Man, I hated this record. Hate, hate, hated it. But it was a big hit and I must include it. This track has been unavailable commercially for years, so unless you want to track down the 12" in a used record shop or purchase it on one of the outrageously expensive import compilations, you may as well download it here. Menage was a one-off studio creation of Warren Schwartz, who produced Turn The Beat Around for Vicki Sue Robinson.

(Menage, Memory, Profile Records 1983. Download Memory. Purchase HI-NRG Classics, here.)


5. I Am What I Am - Gloria Gaynor, 1983

From La Cage Aux Folles

Gloria Gaynor returned from the triumph of 1979's I Will Survive and in her version of I Am What I Am, arguably created the most enduring and beloved anthem of gay pride yet recorded. Watch a short clip of Gaynor performing I Am What I Am, here. When you hear this song at Pride events this year, and you will, take a look around at some of our butcher brothers having a big ol' nelly moment during "Some think it's noise, I think it's pretty!"

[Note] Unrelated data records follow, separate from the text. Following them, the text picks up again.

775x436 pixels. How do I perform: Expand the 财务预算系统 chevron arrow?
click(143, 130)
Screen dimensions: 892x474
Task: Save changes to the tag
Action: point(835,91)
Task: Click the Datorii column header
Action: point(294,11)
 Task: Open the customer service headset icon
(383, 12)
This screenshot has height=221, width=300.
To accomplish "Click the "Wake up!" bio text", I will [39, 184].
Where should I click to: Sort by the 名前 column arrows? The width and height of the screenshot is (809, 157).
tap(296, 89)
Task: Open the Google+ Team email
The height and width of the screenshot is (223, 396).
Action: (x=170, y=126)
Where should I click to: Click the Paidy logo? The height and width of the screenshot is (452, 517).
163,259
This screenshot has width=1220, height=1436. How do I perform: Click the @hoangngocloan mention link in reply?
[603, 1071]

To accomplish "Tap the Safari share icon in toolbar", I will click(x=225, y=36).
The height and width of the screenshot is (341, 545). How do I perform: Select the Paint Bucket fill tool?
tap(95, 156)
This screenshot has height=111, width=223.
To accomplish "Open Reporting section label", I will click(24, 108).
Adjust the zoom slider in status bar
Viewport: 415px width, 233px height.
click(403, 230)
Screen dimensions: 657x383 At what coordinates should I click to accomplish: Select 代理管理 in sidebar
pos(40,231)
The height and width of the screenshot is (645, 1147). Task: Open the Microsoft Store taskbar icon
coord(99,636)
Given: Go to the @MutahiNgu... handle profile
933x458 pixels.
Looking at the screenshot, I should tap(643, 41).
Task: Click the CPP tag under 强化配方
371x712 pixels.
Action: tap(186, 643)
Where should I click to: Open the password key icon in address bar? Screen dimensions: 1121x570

(Gloria Gaynor, I Am What I Am, Silver Blue Records, 1983. Download I Am What I Am. Purchase Gloria Gaynor: I Am What I Am, here.)

6. One Night Only - Scherrie Payne, 1984

From Dreamgirls.

Scherrie Payne was one of the 87 members of The Supremes, post-Diana Ross. Interestingly, former Supreme (#4, I believe) Cindy Birdsong provides backing vocals on One Night Only, which was a decent chart and club success for Payne. A few years ago, Scherrie was part of the hugely failed Supremes reunion tour, which was a major embarrassment to Miss Ross. Scherrie's sister is Freda Band Of Gold Payne. One Night Only was released on San Francisco's way-gay label, Megatone Records, home of Sylvester.

(Scherrie Payne, One Night Only, Megatone Records, 1984. Download One Night Only.)